Copy every line of the entries that includes the word "computer".
▶
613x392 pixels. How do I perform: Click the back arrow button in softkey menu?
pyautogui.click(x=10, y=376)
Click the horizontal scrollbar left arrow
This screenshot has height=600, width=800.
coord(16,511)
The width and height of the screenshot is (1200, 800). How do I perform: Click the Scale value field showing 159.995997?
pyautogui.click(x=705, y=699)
◀
▶
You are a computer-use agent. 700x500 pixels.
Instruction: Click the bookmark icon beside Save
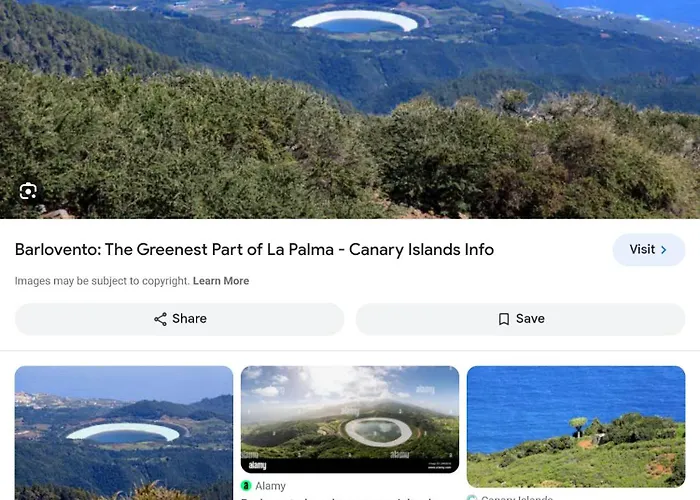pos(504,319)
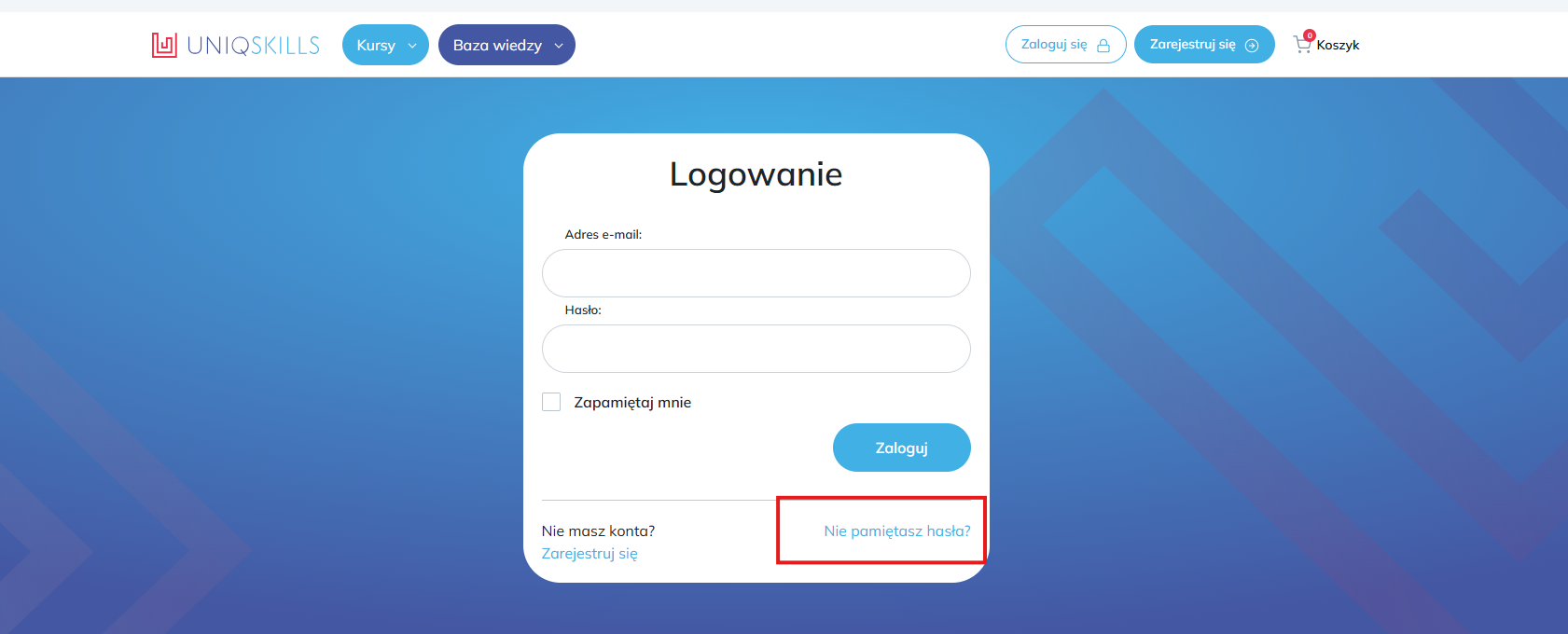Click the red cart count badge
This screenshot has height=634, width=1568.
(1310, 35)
◀
▶
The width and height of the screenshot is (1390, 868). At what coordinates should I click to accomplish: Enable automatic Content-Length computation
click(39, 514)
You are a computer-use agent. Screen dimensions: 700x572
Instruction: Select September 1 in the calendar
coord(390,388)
◀
→ OUTPUT OF THE EXERCISE:
You are a computer-use agent. 700x500 pixels.
You are a computer-use agent. Screen dimensions: 700x572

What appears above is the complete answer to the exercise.